Study text below:
Preparative Isolation of Anthraquinones from the Fungus Dermocybe sanguined Using Enzymatic Hydrolysis by the Endogenous β-Glucosidase

Abstract

Abstract A new and simple enzymatic method was developed for preparative isolation of anthraquinone pigments from Dermocybe sanguined. The endogenous β-glucosidase of the fungus was used to catalyze the hydrolysis of the O-glycosyl linkage in emodin- and dermocybin-1-β-ᴅ-glucopyranosides. The developed enzymatic method was found to be effective for the pigment isolation, as the hydrolysis occurred virtually completely, thus leading to a high pigment yield. Two fractions were obtained by the method: Fraction 1 (94% of the total pigment amount), containing almost exclusively the main pigments emodin and dermocybin, and Fraction 2 (6% ), containing the anthraquinone carboxylic acids. A 10.5 kg amount of fresh fungi yielded 56 g of Fraction 1 and 3.3 g of Fraction 2 anthraquinones. The anthraquinones in each fraction were separated by thin-layer chromatography using toluene-ethyl acetateethanol- formic acid (10:8:1:2, v/v/v/v) as eluent. The components on the chromatograms were detected and characterized by measurements on a densitometer-spectrophotometer. Combined gas chromatography-mass spectrometry was applied to determine the anthraquinone derivatives of Fraction 1 after methylation and acetylation.
End of Study text.
Records shown below:
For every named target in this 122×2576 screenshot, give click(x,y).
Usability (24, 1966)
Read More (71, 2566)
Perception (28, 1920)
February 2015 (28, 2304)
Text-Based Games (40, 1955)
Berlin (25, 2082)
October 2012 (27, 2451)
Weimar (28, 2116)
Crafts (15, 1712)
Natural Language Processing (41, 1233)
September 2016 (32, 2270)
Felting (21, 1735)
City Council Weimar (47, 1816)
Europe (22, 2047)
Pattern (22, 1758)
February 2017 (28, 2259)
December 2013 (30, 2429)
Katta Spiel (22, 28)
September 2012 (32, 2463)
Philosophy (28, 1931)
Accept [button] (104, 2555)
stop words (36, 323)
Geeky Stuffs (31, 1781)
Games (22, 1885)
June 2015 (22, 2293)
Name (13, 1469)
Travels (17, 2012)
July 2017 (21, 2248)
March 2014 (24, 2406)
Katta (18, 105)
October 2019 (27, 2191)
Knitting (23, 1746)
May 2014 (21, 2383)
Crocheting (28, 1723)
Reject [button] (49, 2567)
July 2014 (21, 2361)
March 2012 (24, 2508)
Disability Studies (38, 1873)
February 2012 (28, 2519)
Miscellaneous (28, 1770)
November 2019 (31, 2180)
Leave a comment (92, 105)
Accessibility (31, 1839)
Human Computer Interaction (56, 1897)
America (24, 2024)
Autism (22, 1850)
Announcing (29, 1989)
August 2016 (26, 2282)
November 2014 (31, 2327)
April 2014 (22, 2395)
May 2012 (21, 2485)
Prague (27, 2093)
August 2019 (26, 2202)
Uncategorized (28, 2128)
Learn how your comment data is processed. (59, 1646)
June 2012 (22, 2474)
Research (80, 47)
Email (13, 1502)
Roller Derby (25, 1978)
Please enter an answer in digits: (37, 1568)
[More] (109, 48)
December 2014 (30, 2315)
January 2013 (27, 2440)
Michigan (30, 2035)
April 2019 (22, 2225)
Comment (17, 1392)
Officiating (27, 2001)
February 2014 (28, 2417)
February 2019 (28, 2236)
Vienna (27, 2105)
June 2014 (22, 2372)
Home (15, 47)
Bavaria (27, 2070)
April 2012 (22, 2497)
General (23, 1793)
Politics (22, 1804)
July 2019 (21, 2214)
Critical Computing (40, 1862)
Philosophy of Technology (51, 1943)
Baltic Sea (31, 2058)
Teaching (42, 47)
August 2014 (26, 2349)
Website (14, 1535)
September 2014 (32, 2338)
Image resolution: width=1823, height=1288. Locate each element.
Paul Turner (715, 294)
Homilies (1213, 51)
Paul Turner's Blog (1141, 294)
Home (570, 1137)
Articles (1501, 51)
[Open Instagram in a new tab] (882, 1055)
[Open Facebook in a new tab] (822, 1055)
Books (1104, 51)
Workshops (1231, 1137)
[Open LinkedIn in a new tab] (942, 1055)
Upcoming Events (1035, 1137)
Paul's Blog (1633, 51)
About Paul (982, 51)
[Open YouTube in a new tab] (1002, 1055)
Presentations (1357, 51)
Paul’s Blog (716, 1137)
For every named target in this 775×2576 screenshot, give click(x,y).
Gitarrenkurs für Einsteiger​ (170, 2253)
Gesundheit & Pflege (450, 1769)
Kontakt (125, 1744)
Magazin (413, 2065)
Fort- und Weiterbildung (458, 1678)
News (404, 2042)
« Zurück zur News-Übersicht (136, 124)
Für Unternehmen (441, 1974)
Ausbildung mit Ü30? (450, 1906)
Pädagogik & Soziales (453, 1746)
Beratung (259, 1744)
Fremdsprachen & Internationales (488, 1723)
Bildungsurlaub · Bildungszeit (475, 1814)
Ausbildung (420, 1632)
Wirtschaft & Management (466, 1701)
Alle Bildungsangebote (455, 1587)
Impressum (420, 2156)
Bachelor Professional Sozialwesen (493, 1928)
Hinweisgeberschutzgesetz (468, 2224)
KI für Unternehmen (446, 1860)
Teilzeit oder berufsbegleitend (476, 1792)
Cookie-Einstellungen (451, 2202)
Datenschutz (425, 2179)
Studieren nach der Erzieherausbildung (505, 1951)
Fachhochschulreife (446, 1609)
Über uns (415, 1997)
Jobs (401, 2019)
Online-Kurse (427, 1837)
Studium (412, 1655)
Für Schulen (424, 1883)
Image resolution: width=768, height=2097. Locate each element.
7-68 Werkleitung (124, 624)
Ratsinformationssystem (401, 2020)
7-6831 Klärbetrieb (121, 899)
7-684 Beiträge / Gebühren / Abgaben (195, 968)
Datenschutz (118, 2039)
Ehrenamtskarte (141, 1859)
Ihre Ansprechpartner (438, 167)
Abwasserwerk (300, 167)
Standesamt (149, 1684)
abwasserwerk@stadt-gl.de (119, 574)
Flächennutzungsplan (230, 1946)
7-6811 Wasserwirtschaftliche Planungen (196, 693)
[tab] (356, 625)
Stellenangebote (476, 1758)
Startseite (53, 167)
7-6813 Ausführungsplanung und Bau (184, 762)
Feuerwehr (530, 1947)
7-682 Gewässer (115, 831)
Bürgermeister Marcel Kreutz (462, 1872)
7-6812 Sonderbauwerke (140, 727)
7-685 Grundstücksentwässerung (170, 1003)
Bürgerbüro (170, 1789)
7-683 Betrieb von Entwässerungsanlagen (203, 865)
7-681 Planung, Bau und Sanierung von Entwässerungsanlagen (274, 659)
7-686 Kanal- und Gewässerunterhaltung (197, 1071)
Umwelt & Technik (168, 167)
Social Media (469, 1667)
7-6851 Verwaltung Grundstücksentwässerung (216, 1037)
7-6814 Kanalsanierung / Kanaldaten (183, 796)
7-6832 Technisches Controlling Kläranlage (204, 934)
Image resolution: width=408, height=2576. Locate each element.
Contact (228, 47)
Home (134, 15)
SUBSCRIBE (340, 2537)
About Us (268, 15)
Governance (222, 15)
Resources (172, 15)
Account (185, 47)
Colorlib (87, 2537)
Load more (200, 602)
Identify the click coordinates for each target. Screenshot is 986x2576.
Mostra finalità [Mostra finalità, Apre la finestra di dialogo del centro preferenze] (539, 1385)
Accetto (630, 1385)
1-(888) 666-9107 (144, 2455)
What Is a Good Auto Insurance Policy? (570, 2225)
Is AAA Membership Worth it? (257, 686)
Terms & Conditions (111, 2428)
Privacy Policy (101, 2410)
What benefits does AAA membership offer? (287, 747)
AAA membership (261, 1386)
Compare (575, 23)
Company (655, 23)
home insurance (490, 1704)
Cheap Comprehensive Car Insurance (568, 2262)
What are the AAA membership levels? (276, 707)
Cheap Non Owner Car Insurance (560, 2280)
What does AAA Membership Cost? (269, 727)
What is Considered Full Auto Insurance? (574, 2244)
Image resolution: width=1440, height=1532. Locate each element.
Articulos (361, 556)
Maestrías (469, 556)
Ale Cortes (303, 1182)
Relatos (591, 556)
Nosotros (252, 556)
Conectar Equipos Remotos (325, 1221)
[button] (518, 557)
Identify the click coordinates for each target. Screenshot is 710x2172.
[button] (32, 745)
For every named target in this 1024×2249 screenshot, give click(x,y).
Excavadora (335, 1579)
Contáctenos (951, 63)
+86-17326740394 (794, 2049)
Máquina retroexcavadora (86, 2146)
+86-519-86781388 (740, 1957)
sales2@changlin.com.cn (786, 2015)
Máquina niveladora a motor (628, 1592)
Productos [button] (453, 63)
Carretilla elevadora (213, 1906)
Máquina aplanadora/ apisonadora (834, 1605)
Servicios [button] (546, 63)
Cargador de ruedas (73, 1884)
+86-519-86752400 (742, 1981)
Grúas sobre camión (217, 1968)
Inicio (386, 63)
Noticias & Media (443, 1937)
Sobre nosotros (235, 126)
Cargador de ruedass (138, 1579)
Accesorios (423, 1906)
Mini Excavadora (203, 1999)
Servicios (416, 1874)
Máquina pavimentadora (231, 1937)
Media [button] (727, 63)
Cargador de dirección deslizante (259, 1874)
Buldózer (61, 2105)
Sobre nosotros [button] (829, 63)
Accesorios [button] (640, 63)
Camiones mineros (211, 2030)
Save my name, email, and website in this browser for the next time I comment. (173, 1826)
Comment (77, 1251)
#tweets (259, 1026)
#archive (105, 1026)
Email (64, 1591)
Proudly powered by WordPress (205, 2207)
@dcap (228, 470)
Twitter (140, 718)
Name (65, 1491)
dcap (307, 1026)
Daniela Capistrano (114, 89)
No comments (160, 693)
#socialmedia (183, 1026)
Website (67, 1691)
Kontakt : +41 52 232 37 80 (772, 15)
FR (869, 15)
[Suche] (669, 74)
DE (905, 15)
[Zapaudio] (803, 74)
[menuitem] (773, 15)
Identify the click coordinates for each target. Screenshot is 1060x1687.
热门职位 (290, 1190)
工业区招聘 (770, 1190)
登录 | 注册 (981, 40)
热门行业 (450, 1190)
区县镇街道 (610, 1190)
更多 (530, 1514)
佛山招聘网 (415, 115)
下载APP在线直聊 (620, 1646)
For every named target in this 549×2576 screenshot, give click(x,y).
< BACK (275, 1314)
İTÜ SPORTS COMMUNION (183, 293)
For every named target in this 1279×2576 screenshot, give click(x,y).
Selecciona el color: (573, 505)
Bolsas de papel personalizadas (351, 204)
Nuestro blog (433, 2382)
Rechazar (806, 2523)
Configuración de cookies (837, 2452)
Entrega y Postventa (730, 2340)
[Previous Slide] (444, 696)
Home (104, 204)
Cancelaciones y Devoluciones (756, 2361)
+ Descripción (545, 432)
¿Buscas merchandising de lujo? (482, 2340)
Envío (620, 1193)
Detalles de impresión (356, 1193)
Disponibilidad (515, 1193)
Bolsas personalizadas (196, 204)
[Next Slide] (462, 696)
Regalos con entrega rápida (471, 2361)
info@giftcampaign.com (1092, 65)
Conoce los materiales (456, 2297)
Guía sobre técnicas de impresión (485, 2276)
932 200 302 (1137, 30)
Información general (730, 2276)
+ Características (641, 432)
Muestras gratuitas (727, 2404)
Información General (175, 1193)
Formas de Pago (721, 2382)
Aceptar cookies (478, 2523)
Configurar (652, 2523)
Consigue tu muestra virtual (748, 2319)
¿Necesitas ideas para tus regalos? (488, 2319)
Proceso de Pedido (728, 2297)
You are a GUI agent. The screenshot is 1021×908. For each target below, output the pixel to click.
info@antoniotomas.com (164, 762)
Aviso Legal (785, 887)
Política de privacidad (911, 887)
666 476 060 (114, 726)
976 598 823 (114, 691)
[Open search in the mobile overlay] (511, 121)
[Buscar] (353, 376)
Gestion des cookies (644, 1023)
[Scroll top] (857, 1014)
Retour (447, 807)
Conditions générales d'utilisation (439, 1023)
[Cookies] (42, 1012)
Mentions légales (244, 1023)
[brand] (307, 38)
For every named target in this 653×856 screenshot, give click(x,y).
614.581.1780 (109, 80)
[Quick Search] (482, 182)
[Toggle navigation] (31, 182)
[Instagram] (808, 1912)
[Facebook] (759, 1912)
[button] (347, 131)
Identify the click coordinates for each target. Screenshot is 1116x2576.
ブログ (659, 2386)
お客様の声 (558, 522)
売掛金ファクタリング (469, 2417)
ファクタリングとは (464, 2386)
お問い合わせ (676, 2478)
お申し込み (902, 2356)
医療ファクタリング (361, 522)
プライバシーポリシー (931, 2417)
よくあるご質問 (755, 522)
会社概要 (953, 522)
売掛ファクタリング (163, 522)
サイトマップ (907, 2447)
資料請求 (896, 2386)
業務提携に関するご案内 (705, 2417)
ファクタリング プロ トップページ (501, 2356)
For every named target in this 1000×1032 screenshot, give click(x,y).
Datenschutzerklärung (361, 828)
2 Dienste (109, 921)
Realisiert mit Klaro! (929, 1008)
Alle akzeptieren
End of Records shown.
* [Work item] According to the abstract on isolating anthraquinones, what percentage of the total pigment amount was in Fraction 1?

* [Answer section] Fraction 1 contained 94% of the total pigment amount.